One of the most surprising things to emerge from the pandemic, at least from a lockdown sceptic’s point of view, is how overwhelmingly the British public has backed the lockdowns. For example, a YouGov poll taken in March of 2020 found that 93% of people supported the first lockdown. Another poll taken in January of 2021 found that 85% of people supported the third lockdown.
While some lockdown sceptics claim these polls can’t be trusted, I suspect they’re not too far off the mark. And even if they do overstate support for lockdowns (due to unrepresentative samples or social desirability bias) the true number is unlikely to be more than 10 or 20 percentage points lower.
The high level of public support for lockdowns may explain why they’ve lasted as long as they have. Politics is notoriously short-sighted, so why would the Conservatives ease up on a policy that’s kept them ahead in the polls for most of the last 14 months?
Aside from the public’s longstanding reverence for the NHS, an obvious reason why support for lockdown is so high is that millions of people have been paid 80% of their wages to stay at home. In the absence of the Government’s unprecedented furlough scheme, many of these people would be out of work, and presumably much less supportive of lockdowns.
However, there might be a more important reason why support for lockdown is so high: the public overestimates the risks of COVID-19, especially the risks to young people. Let’s review the evidence.
In July of 2020, the consultancy Kekst CNC ran a poll asking Britons what percentage of the population has died of COVID-19. The correct answer at the time was around 0.1%. However, the median answer among respondents was 1%, and of those who ventured a guess (rather than saying “don’t know”) one in five said at least 6% of the population had died.

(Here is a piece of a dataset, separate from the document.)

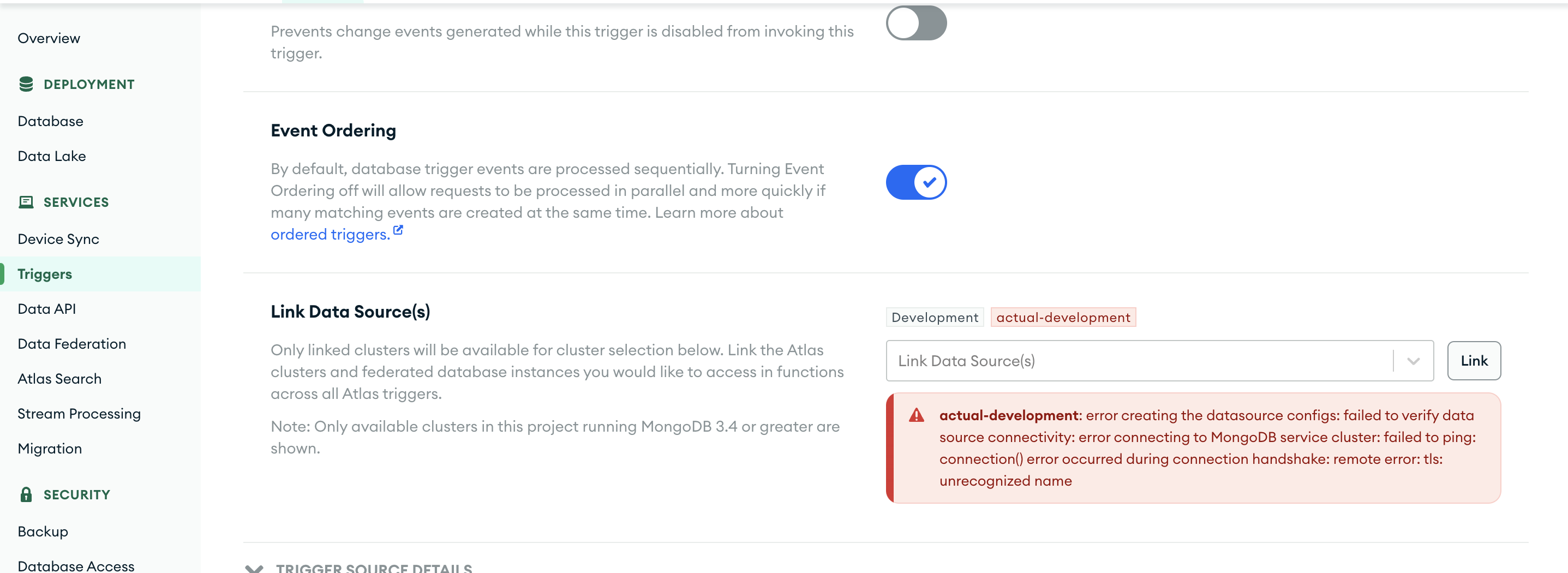Select Stream Processing in the sidebar
Viewport: 1568px width, 573px height.
(x=79, y=414)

Last year, Gallup ran a poll for Franklin Templeton in which they asked Americans what percentage of people who’ve been infected with COVID-19 need to be hospitalised. Less than 20% of respondents gave the correct answer of “1–5%”. And a staggering 35% said at least half of those infected need to be hospitalised. Interestingly, Democrats were much more likely than Republicans to overestimate the risk of hospitalisation, as this chart reveals:
It should be noted that the poll also revealed some underestimation of risks on the part of Republicans. For example, 41% incorrectly stated that flu causes more deaths than COVID-19. This shows that results can vary depending on exactly which question you ask. (Notice that Republicans did overestimate the risk of hospitalisation; just to a lesser extent than Democrats.)
Likewise, a survey carried out by Ipsos MORI for Kings College London asked Britons what are the chances of needing hospital treatment if you catch coronavirus. The median answer among respondents was 30%, and of those who ventured a guess, one in four said the chances are at least 50%.

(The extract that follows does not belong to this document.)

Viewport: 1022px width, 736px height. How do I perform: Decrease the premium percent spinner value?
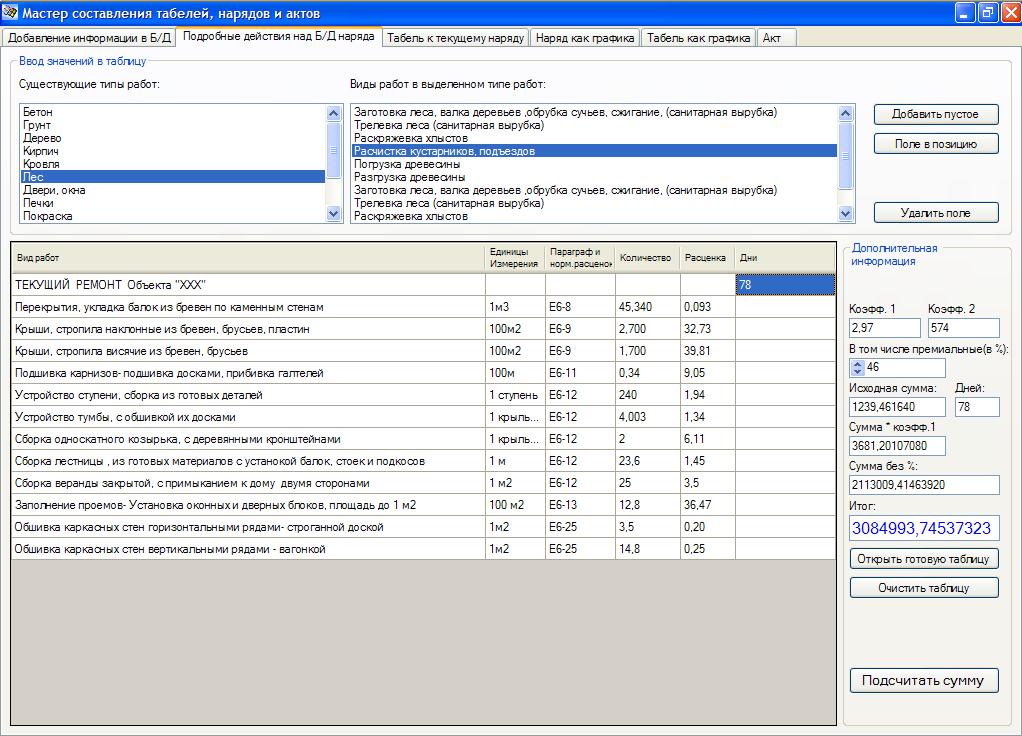point(857,372)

In March and April of last year, the economist Arthur Attema and colleagues carried out two surveys of the French population: one two weeks after the first lockdown began, and the other two weeks before it ended. They asked respondents, “Out of 100 people who are infected with the Coronavirus, how many of them die from the disease?”
In both surveys, the average answer was 16 (whereas the correct answer for Western populations is less than 1). The fact that the average in the second survey was no lower than the average in the first indicates that people’s understanding of the risks did not improve over time, despite more evidence accumulating that the IFR is less than 1%.

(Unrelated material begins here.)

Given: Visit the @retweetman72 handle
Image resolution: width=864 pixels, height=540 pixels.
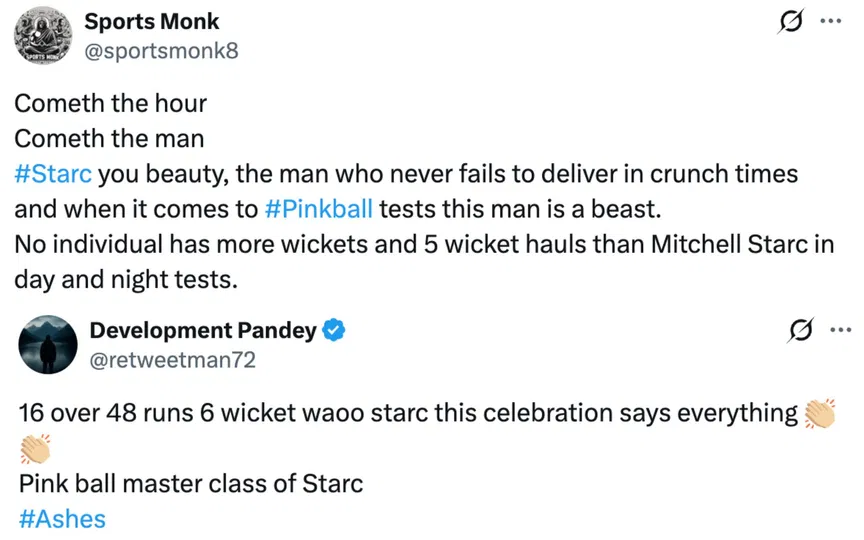Looking at the screenshot, I should point(173,359).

Members of the public seem to have a particularly skewed perception of the risk COVID-19 poses to younger people. The aforementioned Gallup poll asked Americans what percentage of those who’ve died were aged 24 and under. The correct answer at the time was around 0.1%, yet the average answer among Republicans was 8%, while the average among Democrats was 9%.
Likewise, a poll taken by Ipsos MRBI for The Irish Times asked people what percentage of those who’ve died were under the age of 35. The correct answer was around 1%, yet the average among respondents was 12%.
In November of 2020, Savanta ComRes ran a poll on behalf of The Conservative Woman and asked Britons to guess the average age of people who’ve died after testing positive for COVID-19. The correct answer is around 82. However, the median answer among respondents was 65.
Incidentally, one problem with asking people to estimate very small quantities (like the percentage of people who’ve died from COVID-19) is that humans have a tendency to revise small percentages upwards when they’re not sure. This “uncertainty-based rescaling” probably accounts for some of the overestimation in the surveys mentioned above.
However, taking all the evidence together, people – particularly in Britain – do seem to overestimate the risks of COVID-19. And this may help to explain their high level of support for lockdowns.